**Parts of the exercise:**
**1.** Duplicate the passage of the post on the NHS and the Church of England starting with "How healthy is" and going on through "system of care.".
**2.** Go on with the post on the NHS and the Church of England from the point where it stops.

Friday, 10 October 2008

(National) Healthy Church?

How healthy is the National Health Service? How healthy what some call the National Church? On the Wardman Wire, Simon Sarmiento reports an address to the July NHS Live event by Donald M. Berwick, Professor of Health Policy and Management at the Harvard School of Public Health, President and CEO of the Institute for Healthcare Improvement. He warmly endorsed the vision and principles of the NHS, compared to the fractured, exorbitant and frequently inequitable US equivalent, with its harrowing tales of medical bankruptcy. By way of constructive criticism, Professor Berwick came up with ten points for NHS policymakers, and Simon wondered how they could be cast as discussion starters for the C of E. Some provisional, kneejerk, suggestions:
  1. (NHS) Put the patient at the center - at the absolute center of your system of care.
    (C of E) We exist for the common good; the people who don’t come weekly as much as the people who do. 82% of them used a Church in some way last year. How does what we do serve their real needs? How self-serving are we gathered congregations; how realistic and committed about the needs of people out there?

  2. (NHS) Stop restructuring.
    (C of E) There are limits to the benefits of pastoral reorganisation. After forty years of it there are still doubtless anomalies out there, but people need some sense of stability out of which they can work. You can’t solve process problems by structural tinkering.

  3. (NHS) Third (NHS) strengthen the local health care systems - community care systems - as a whole.

Stored data entries

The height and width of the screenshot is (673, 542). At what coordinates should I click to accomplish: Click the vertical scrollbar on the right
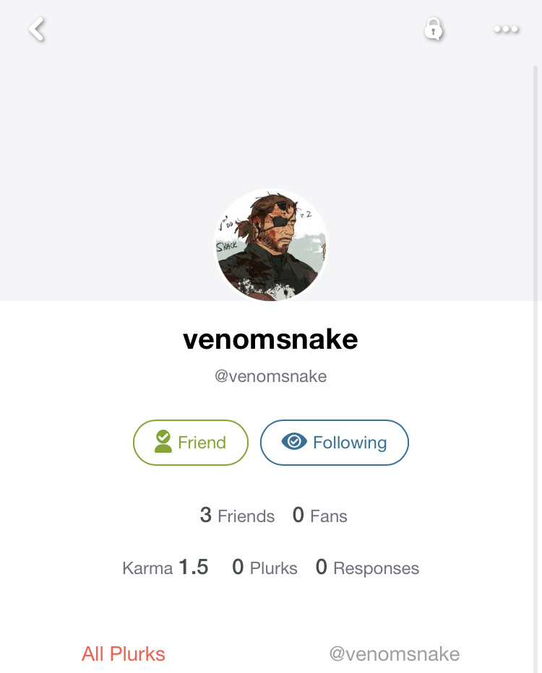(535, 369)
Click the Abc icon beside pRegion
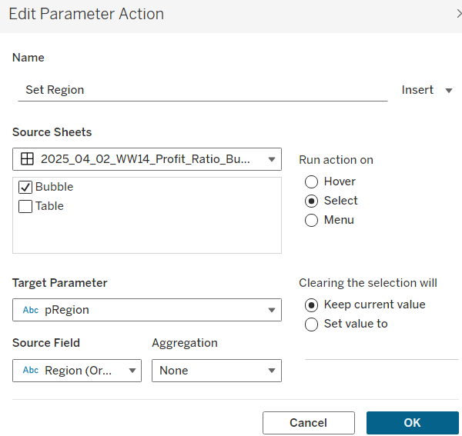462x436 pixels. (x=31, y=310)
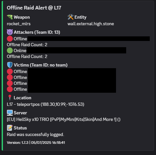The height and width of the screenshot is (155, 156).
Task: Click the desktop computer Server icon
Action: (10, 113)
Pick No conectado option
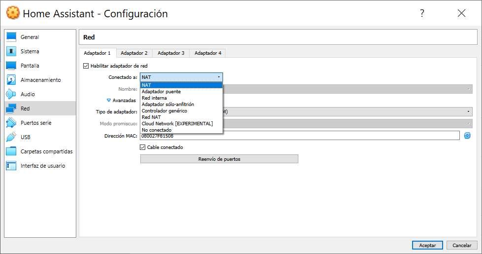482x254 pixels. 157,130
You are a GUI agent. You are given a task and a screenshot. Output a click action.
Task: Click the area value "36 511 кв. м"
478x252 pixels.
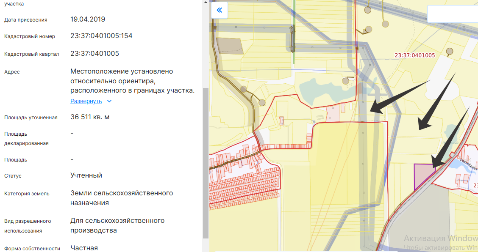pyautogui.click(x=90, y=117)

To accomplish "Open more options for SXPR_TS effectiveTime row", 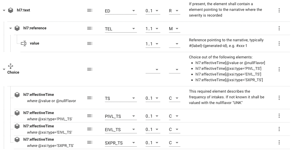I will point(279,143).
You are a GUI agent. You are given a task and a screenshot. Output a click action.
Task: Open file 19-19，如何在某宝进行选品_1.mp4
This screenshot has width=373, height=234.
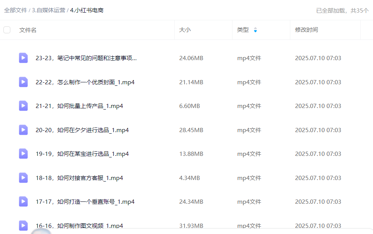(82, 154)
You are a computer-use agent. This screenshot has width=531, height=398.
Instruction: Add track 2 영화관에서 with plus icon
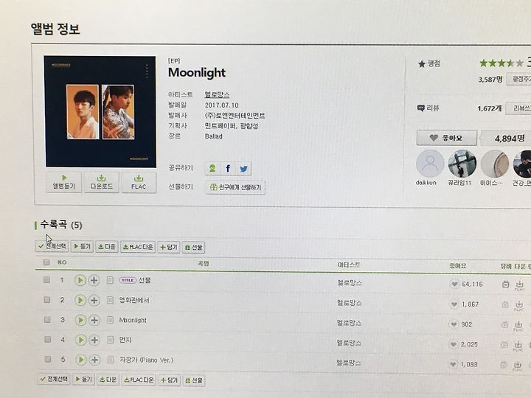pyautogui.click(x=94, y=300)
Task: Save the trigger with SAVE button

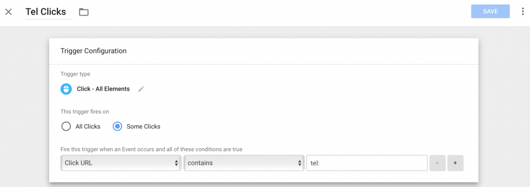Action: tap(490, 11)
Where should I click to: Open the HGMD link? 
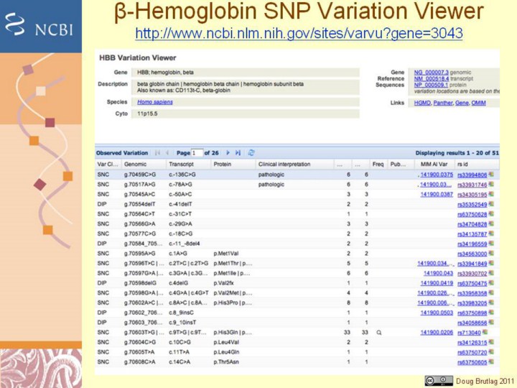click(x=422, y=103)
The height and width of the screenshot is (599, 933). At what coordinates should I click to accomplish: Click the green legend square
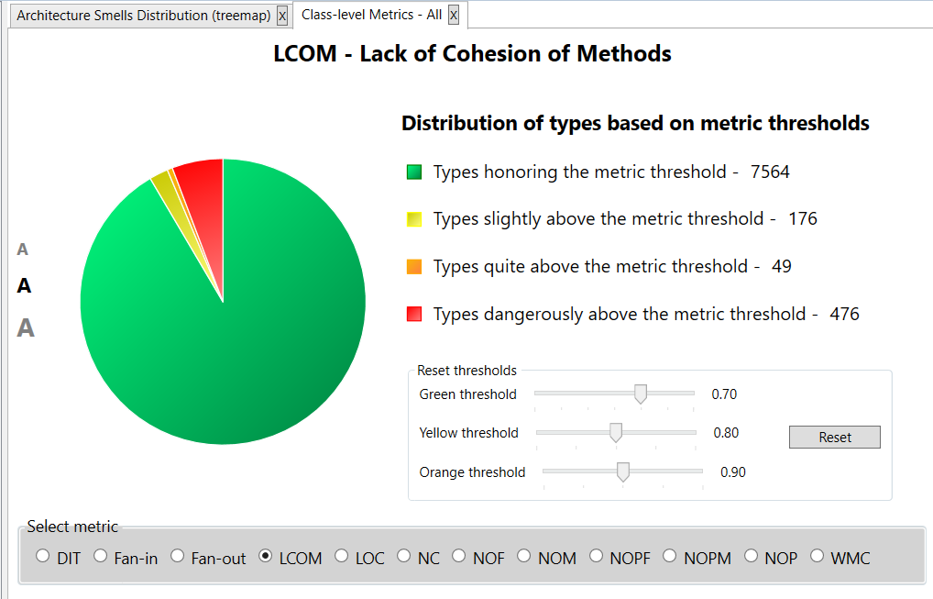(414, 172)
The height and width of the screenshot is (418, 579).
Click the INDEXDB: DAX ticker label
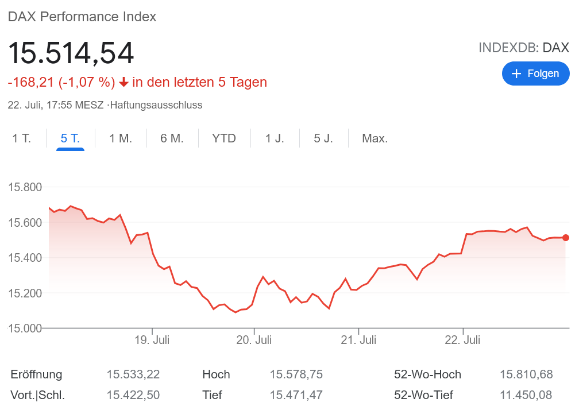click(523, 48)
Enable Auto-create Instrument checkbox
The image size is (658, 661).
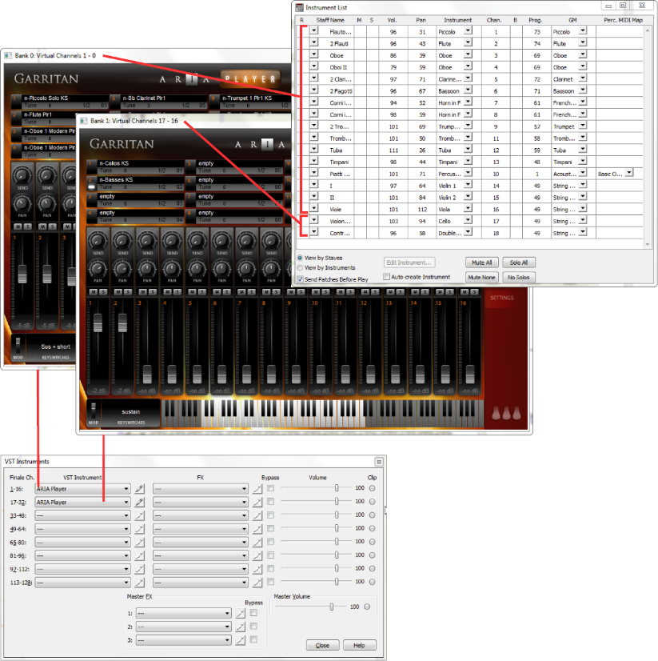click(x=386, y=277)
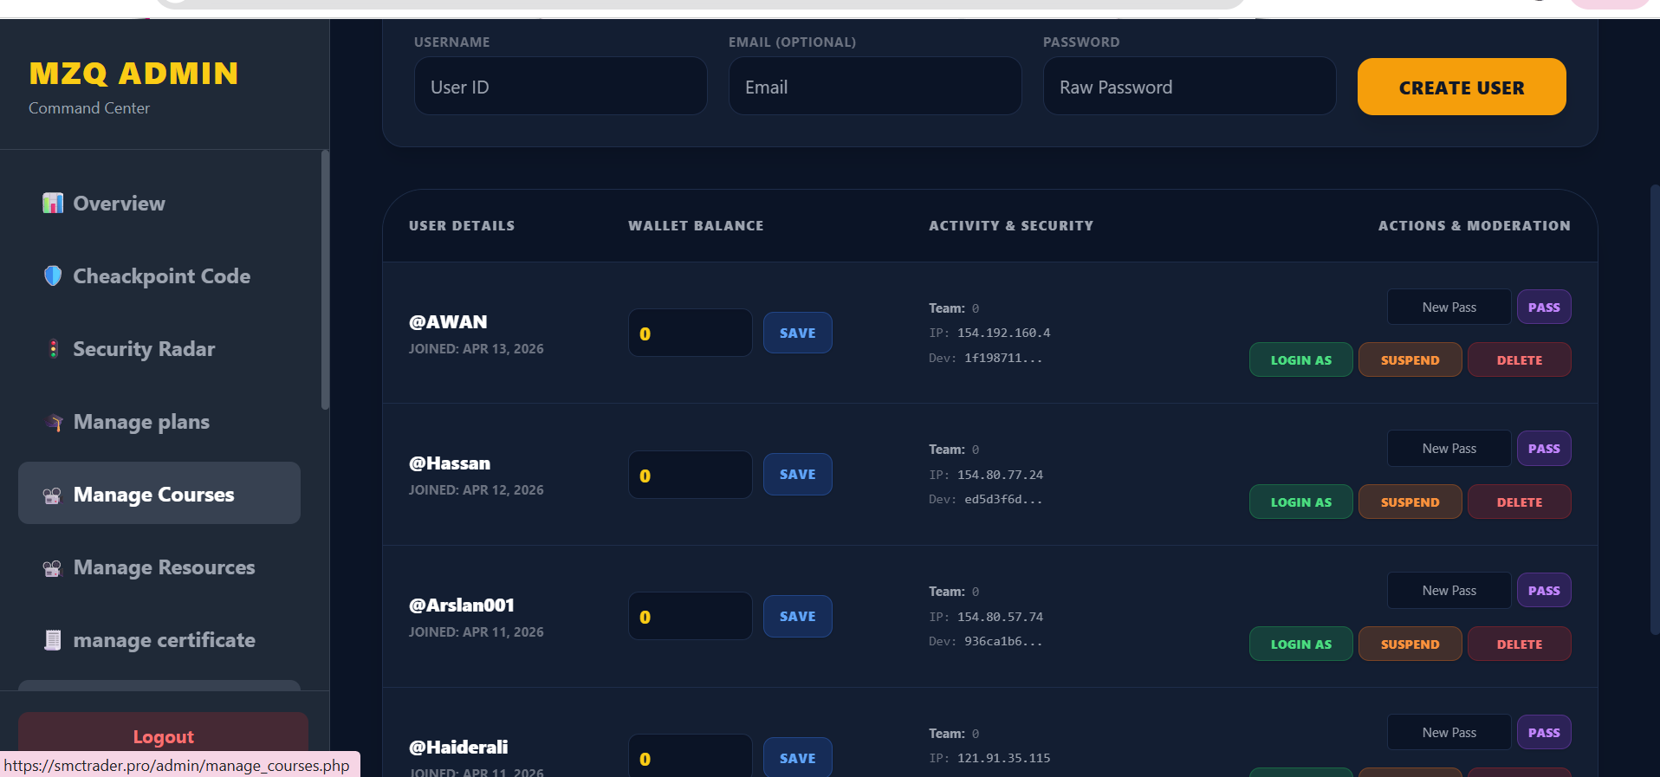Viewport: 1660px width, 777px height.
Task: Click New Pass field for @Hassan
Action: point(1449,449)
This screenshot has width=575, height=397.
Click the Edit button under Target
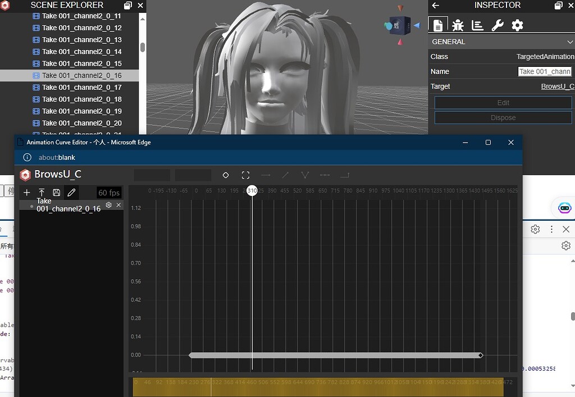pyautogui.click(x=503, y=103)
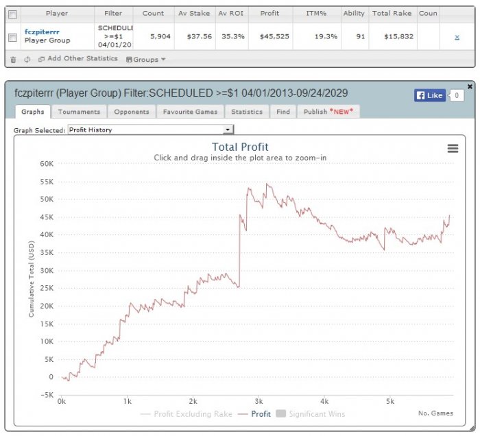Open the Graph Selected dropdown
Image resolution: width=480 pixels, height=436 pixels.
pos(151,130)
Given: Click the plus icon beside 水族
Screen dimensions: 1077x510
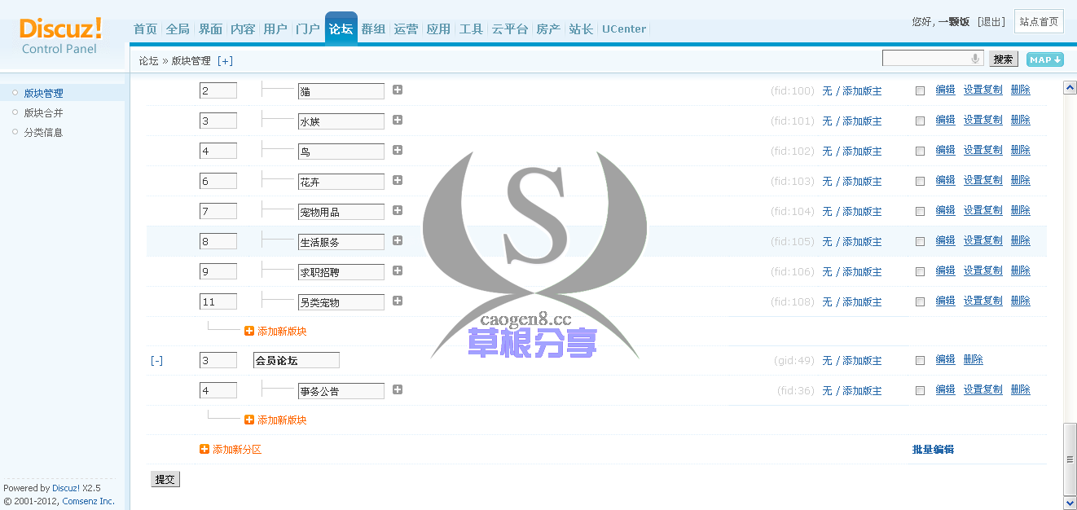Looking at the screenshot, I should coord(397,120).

**Exercise answers:**
**1.**
How healthy is the National Health Service? How healthy what some call the National Church? On the Wardman Wire, Simon Sarmiento reports an address to the July NHS Live event by Donald M. Berwick, Professor of Health Policy and Management at the Harvard School of Public Health, President and CEO of the Institute for Healthcare Improvement. He warmly endorsed the vision and principles of the NHS, compared to the fractured, exorbitant and frequently inequitable US equivalent, with its harrowing tales of medical bankruptcy. By way of constructive criticism, Professor Berwick came up with ten points for NHS policymakers, and Simon wondered how they could be cast as discussion starters for the C of E. Some provisional, kneejerk, suggestions:
  1. (NHS) Put the patient at the center - at the absolute center of your system of care.

**2.**
    (C of E) Parishes are where most good happens. People used to have a bumper sticker — “This car may not be a Rolls Royce, but its paid for and it’s in front of you.’ After fifty years of being told by clever people that the parish system has no future, it’s still there, and most people value their local church far more than bigger, slicker and more remote specialised units.

  4. (NHS) To help do that, reinvest in general practice and primary care.
    (C of E) Subsidiarity! Bread-and-butter proclamation, celebration, community building, pastoral care, are not distractions, but the core. job. Deaneries, dioceses are enabling systems for what matters on the ground.

  5. (NHS) Please don’t put your faith in market forces.
    (C of E) Money is a good servant and a bad master! We need to be transparent and realistic about resourcing and deployment, applying fair agreed criteria, but not mindlessly Darwinian. Often the parish church is all that’s left, in the country and Urban centres. Beware pure congregationalism and its attendant scourge, suburban captivity!

  6. (NHS) Avoid supply-driven care like the plague.
    (C of E) For whose benefit are we doing this? Ministry is not all about Vicars, but gifted Christians in community, being enabled to do what they are called to do well. Recognise for whose benefit we are really doing this.

  7. (NHS) Develop an integrated approach to the assessment, assurance, and improvement of quality.
    (C of E) Let’s get the act together! We have fine ideals, like the five marks of mission. Changes to clergy discipline and terms and conditions of service, along with other requirements from society (child protection, charity SORPS) are pulling things together pragmatically. We have mission audits and heathy churches, but very quirky and inconsistent means of assessing them across the network.

  8. (NHS) Heal the divide among the professions, the managers, and the government.
    (C of E) Take responsibility for our own feelings and actions. Put the synodical and other stuctures we have to use, rather than being cynical about them. The answer to a crappy meeting is a good meeting, not no meeting.

  9. (NHS) Train your health care workforce for the future, not the past.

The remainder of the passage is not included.